Instantes después, mi esposa trató de hablar, mas yo la hice
callar, ahogando sus palabras con mis dedos sobre sus humedecidos labios. No me
digas nada -le pedí en un susurro que se atoraba en mi garganta-. Sé en lo que
estás pensando -agregué, con la voz entrecortada por la emoción y la dicha-, en
lo que hemos descubierto, ¿verdad?... Ella enmudecida afirmó con su cabeza y
con sus ojos fijos en los míos, murmuró suavemente: "... en ella viene la
solución a los problemas del hombre". Nos abrazamos y lloramos juntos sin
hablar, esta vez en una mezcla de sentimientos encontrados, pena, tristeza,
alegría, felicidad y principalmente asombro, pues sentimos esa sensación en
nuestro cuerpo, ese latir del corazón apresurado, que golpea con fuerza nuestro
interior, estimulado por la alegría que nos pone en comunicación con nuestro
verdadero ser y que casi nos hace desfallecer de emoción, esa emoción que sólo se siente ante la certeza, cuando la
fe nos dice internamente, a través del gozo que provoca la intuición, que se ha
conocido una verdad, que se nos ha entregado una gran revelación. Un verdadero
milagro para todos los seres humanos de la Tierra, que nos llenó de alegría,
gozo y felicidad.
La esperanza en un mundo mejor inmediatamente formó parte de
nosotros, habíamos sido conmovidos ante tal inesperada circunstancia
reveladora, y es el motivo del título de mi primer libro.

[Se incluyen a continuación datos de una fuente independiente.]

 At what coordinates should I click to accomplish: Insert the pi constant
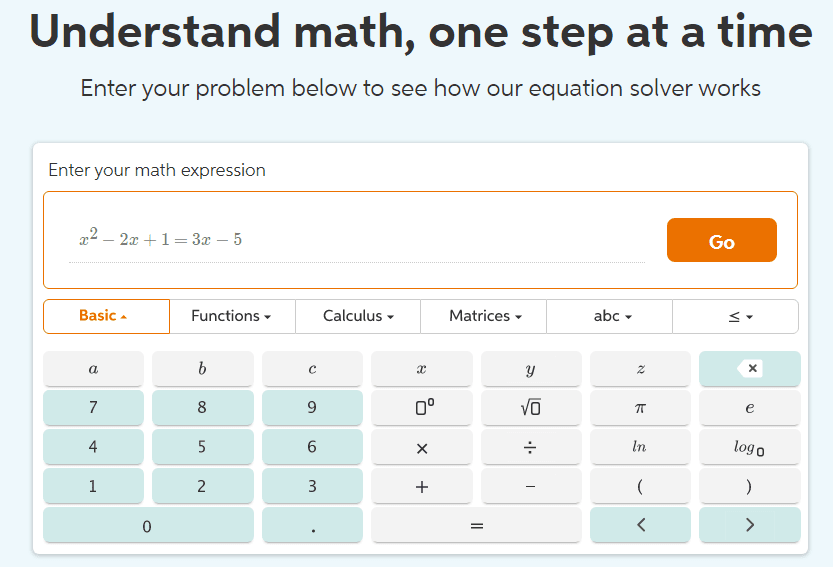(x=640, y=408)
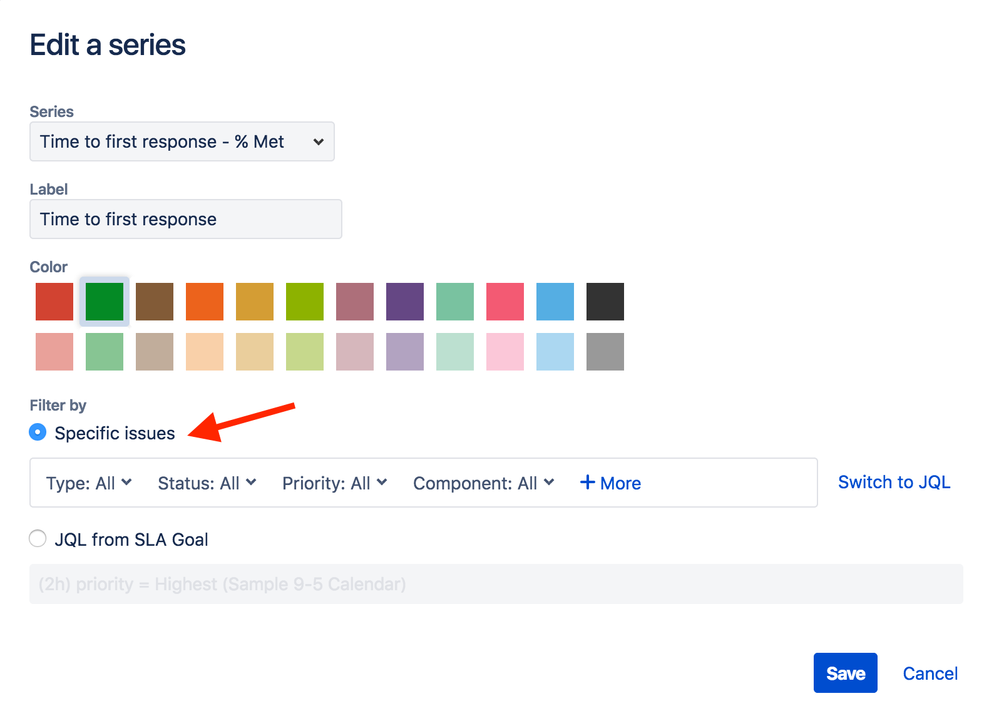Open the Priority filter dropdown
This screenshot has width=999, height=706.
pos(334,483)
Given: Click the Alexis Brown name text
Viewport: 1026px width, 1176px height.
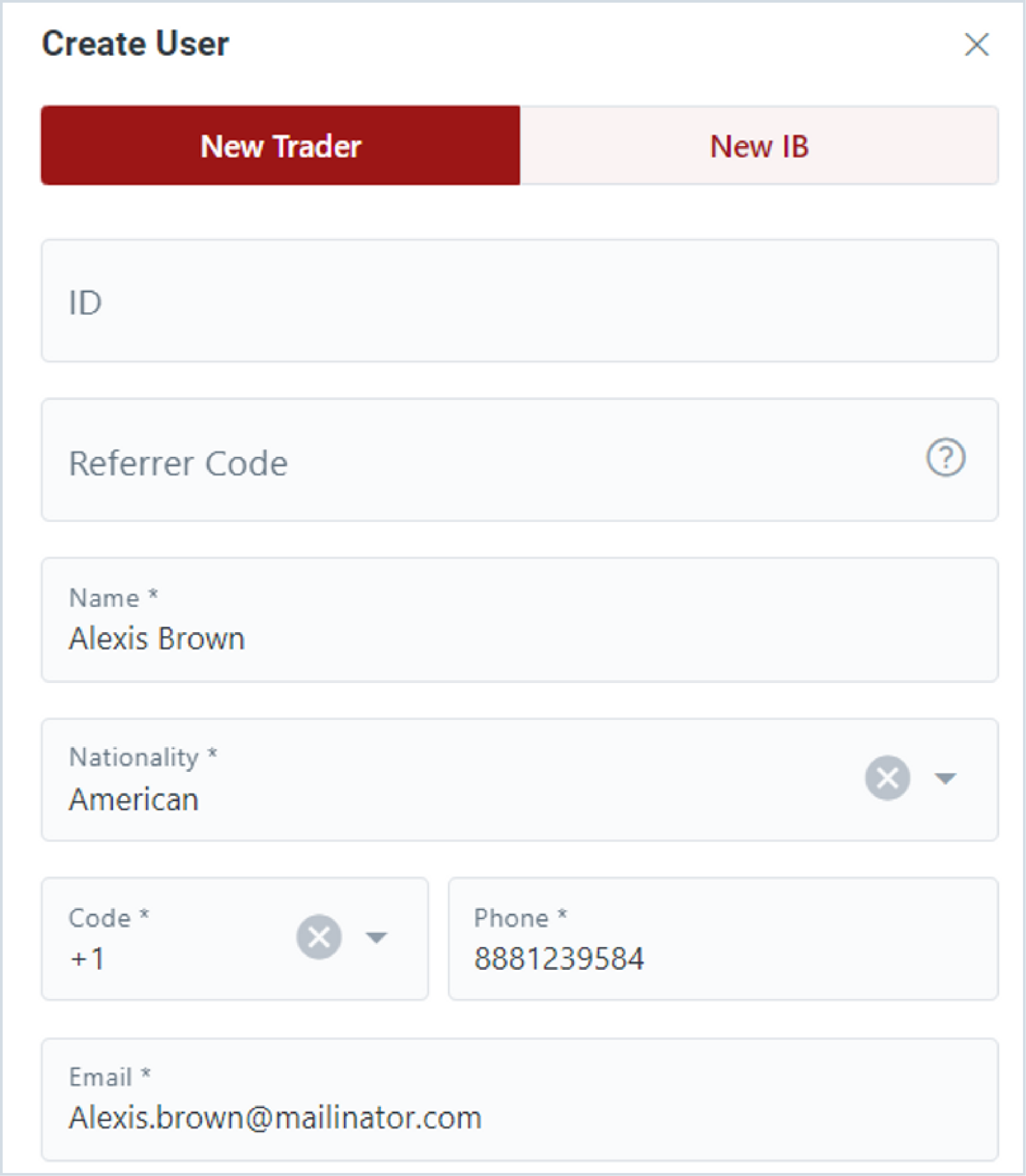Looking at the screenshot, I should [157, 638].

Recuerdo aquel día, que hasta la hora del té había sido de
tristezas, pena y llanto, por la pérdida de un ser querido; mi mujer dejó
misteriosamente de llorar, adquirimos una nueva consciencia de la muerte y
llenos de alegría celebramos nuestro descubrimiento, tomando, al mismo tiempo,
la decisión de transmitirlo a través de un libro, para que todo el mundo pueda
disfrutar de plena salud y darnos cuenta de que es completamente distinta a lo
que hasta ahora hemos creído que es ella.
Una historia
simple, para algo simple y natural como es nuestro propio llanto y sus
lágrimas, que ha acompañado a la humanidad desde que en el hombre y en la mujer
aparecieron todo tipo de enfermedades, de dolor, penas y sufrimiento, al perder
su consciencia divina.
Desde aquel día, Patricia y yo tomamos la costumbre de beber nuestras propias lágrimas y enseñamos a
nuestros hijos a hacerlo cada vez que lloran: es increíble el cambio que se
produce, hay una transformación muchas veces instantánea, como lo que sucedió
con Patricia en aquella oportunidad; es más, a muchas personas a las que les
hemos aconsejado que beban sus lágrimas nos han comentado luego que, en cuanto
las beben, no pueden seguir llorando y rápidamente desaparece la causa de su
llanto, sólo deseamos que usted también lo practique conscientemente, para que
obtenga sus verdaderos efectos sanadores.